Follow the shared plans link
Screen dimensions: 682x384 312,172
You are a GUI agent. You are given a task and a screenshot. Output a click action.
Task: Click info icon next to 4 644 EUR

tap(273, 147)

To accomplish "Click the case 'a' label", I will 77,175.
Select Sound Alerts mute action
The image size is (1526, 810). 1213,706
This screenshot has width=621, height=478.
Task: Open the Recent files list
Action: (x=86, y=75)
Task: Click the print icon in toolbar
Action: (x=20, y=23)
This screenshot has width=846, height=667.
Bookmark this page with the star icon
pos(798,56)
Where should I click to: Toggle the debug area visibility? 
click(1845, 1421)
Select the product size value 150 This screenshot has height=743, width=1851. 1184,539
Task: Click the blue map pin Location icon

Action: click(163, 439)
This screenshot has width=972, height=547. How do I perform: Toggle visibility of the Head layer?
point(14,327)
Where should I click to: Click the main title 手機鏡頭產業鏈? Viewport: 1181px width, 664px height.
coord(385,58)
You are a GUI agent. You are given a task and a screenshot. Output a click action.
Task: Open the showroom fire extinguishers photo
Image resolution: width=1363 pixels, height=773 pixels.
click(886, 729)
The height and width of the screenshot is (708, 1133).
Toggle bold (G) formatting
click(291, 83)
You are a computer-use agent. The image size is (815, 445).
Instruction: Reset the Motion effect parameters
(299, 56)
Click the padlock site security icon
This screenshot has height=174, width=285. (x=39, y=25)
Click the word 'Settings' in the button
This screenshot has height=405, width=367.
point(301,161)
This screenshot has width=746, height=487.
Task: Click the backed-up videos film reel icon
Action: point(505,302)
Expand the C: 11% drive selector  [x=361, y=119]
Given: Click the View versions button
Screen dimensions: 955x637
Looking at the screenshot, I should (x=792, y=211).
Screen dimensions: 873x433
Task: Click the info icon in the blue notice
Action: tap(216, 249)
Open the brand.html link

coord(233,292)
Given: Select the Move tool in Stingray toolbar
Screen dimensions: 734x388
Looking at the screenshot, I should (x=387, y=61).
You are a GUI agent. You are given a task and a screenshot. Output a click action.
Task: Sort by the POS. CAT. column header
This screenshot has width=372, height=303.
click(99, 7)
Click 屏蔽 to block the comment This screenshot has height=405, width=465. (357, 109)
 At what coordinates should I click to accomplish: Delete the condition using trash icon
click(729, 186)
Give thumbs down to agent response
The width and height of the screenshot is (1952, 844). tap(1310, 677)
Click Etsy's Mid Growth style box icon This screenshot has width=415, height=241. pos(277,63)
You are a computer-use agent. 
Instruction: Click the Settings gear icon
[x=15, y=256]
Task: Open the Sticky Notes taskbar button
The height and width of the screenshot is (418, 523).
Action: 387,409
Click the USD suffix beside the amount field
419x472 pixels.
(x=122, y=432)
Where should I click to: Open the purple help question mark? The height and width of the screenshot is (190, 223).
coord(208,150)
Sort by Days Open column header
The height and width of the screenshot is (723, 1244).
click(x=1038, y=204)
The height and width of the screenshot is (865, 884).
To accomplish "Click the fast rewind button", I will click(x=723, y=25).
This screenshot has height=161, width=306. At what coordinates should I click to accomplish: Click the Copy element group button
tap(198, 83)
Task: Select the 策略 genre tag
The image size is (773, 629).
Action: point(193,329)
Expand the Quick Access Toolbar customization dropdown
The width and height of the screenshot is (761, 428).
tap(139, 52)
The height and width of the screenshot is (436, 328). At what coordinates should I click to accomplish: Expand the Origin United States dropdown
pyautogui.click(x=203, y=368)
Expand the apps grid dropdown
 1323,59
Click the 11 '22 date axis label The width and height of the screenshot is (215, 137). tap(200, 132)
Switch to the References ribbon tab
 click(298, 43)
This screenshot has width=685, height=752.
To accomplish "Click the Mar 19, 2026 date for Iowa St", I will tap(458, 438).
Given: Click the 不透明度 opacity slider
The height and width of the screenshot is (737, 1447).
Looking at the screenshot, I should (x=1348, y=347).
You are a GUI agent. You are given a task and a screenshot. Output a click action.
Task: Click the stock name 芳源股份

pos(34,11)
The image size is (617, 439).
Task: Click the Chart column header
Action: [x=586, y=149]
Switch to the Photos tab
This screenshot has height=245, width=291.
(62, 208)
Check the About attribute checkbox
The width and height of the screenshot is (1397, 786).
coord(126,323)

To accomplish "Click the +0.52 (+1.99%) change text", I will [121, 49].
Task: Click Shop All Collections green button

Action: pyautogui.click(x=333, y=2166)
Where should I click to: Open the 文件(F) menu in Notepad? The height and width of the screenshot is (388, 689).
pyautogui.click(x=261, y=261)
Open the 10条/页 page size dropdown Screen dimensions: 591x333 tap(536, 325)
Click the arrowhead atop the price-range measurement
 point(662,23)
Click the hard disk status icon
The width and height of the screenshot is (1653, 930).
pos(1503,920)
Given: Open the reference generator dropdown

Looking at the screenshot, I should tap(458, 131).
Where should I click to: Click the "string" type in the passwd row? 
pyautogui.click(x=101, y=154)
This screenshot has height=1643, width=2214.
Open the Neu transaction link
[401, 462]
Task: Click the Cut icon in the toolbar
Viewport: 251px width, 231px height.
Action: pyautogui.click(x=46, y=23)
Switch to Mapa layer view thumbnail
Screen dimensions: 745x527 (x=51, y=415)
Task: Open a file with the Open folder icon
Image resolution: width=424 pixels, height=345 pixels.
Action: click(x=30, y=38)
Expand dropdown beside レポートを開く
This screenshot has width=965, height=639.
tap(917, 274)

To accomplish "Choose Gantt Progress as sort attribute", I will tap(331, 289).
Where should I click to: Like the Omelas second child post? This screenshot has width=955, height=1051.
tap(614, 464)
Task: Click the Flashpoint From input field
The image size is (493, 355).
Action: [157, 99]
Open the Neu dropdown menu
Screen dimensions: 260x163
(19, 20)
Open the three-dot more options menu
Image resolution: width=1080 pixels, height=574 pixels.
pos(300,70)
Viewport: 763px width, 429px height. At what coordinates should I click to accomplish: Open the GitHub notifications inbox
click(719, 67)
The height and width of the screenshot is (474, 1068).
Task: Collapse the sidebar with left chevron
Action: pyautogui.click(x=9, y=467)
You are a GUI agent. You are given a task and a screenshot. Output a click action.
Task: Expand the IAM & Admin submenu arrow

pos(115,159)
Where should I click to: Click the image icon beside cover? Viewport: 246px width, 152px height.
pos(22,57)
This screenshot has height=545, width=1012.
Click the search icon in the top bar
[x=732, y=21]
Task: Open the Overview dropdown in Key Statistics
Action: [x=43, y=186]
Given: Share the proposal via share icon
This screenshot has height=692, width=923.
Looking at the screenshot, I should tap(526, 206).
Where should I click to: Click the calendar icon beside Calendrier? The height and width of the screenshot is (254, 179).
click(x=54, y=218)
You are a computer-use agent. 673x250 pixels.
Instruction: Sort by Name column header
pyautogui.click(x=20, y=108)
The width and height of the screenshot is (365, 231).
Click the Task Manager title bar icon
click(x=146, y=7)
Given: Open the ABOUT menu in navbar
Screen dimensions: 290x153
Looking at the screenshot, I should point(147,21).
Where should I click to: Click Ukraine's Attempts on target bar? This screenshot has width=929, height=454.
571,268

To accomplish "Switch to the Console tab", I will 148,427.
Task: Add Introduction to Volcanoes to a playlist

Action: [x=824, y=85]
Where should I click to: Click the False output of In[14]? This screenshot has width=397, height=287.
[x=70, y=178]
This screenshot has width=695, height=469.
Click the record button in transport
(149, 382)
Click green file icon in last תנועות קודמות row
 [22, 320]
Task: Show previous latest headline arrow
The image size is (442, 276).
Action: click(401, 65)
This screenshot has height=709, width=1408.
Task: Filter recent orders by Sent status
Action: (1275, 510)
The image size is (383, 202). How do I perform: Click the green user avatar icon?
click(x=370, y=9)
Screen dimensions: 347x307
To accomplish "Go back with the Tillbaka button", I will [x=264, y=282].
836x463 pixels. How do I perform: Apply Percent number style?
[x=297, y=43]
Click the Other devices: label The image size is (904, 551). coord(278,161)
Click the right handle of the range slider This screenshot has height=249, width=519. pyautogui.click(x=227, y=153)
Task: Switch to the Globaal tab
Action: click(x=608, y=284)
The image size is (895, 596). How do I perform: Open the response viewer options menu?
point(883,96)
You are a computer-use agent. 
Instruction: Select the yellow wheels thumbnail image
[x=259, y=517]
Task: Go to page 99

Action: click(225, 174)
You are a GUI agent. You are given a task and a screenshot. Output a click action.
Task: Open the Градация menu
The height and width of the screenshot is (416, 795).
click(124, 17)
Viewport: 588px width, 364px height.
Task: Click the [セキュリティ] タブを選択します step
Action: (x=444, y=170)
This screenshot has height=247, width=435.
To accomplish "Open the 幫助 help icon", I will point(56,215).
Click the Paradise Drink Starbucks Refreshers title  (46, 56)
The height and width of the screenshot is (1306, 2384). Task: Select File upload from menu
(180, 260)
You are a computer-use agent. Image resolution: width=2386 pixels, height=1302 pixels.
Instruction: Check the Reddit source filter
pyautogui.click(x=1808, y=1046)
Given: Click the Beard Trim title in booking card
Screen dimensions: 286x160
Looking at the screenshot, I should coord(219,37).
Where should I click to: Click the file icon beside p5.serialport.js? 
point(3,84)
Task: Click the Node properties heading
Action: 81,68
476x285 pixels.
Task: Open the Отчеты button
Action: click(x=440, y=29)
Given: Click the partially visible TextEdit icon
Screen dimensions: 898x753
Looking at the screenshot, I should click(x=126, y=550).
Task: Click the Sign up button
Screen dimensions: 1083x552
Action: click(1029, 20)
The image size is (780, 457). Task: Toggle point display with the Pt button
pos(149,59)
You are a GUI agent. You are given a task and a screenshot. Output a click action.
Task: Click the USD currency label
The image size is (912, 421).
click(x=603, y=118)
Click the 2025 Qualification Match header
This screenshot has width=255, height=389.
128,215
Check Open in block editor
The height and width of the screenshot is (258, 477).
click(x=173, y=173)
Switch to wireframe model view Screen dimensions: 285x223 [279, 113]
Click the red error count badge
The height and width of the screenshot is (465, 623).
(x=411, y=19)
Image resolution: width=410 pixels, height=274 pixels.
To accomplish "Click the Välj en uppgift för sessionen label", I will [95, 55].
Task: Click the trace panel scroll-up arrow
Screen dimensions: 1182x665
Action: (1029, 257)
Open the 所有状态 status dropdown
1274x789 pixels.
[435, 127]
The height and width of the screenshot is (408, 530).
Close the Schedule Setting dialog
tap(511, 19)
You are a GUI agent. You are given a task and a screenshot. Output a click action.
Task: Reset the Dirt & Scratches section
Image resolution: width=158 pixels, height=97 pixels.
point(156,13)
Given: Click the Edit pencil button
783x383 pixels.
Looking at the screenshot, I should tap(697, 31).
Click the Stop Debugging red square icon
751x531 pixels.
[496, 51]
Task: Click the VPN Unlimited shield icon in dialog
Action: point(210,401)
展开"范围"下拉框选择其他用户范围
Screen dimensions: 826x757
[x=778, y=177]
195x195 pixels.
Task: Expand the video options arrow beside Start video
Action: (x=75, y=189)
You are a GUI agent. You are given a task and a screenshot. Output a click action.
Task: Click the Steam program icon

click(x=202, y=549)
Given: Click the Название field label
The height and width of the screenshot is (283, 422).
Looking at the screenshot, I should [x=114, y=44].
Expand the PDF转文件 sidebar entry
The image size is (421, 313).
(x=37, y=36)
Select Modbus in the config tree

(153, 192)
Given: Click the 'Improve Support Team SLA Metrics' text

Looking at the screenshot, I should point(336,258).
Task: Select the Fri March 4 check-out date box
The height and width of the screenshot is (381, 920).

WHAT YOU WILL DO: Reproduce verbatim the lines of the listing above, beginning with the line that contains "Task: Select the Fri" and continuing through the end of the listing.

FINAL RESULT:
Task: Select the Fri March 4 check-out date box
The height and width of the screenshot is (381, 920).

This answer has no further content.